The last third of the program was dedicated to human looking robots, and this is where I started to get totally creeped out. The Japanese seem to be determined to create robots that look like young women from Tokyo, which lends itself to no end of creepy associations for me. There is one company that makes robot girlfriends, something makes my skin crawl. These robots are remarkable but somehow equally horrifying. Robot girlfriends...really? Yuck. Almost as bad are the robot babies, I could barely look at those. With each new humanoid robot they showed Chuck and I cringed more and more. They reminded me of those gypsy fortune teller automatron things I used to see in arcades as a kid that would tell your fortune for a quarter. They were disturbing and oddly threatening and I hated them. Not only were they nasty, but they never gave me a fortune that I liked. When you are 8 years old and an evil looking gypsy robot tells you that you are going to meet a tall, dark stranger it is disturbing.
On the up side there was a toddler robot that was used to communicate with severely autistic children and teach them social skills, which is cool, but it looked more like a doll than a human kid. Amazingly, the little ones who were unable to communicate, touch or be touched by any living person were able to make eye contact, talk to, and even hug the little robot, which was quite moving to see. Apparently, there is a theory that living people give out electrical impulses that repel very autistic people that robots do not, which is both fascinating and ironic. This robot was obviously a very useful and meaningful tool that is used to help people, and that makes perfect sense. Japanese girl receptionists sitting in the lobbies of huge corporations, however, strikes me as both pointless and slightly eerie. Why is a robot girl better than a real girl who could use the job to do things like live and eat? Its just wrong and, I'm sorry, more than a little chauvinistic if you ask me.
The end of the documentary focused on the design of exoskeletons, which are kind of like robots worn outside the body to make people stronger, faster, and better like the 6 million dollar man, although I'm pretty sure they cost a lot more than that now. In theory, exoskeletons could be used by people who are paralyzed to that they can walk, a wonderful thing. Unfortunately, however, most of the funding for this kind of research seems to be going into exoskeletons to be used in military applications to create super-soldiers, which is just a little frightening.
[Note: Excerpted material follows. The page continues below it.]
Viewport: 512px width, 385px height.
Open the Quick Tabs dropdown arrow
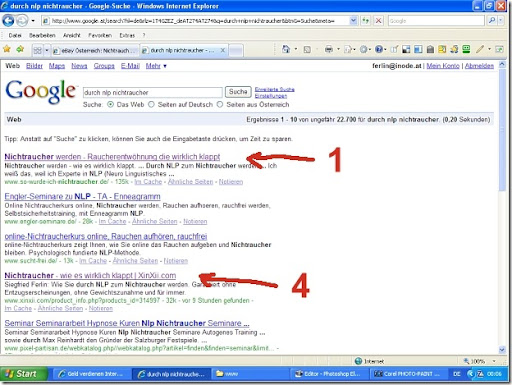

How about we take some of those big-brain people currently designing receptionists, dates for lonely guys, and killing machines and turn them to developing ways to help people walk again or replace severed limbs? Or maybe creating helpful and charming companions for the elderly and shut-ins? And please, don't try to make them look like people...the little Honda robot, Asimo, made us say, “awwww...” The girlfriend in the cocktail dress, on the other hand, just made us say, “ewwwww.”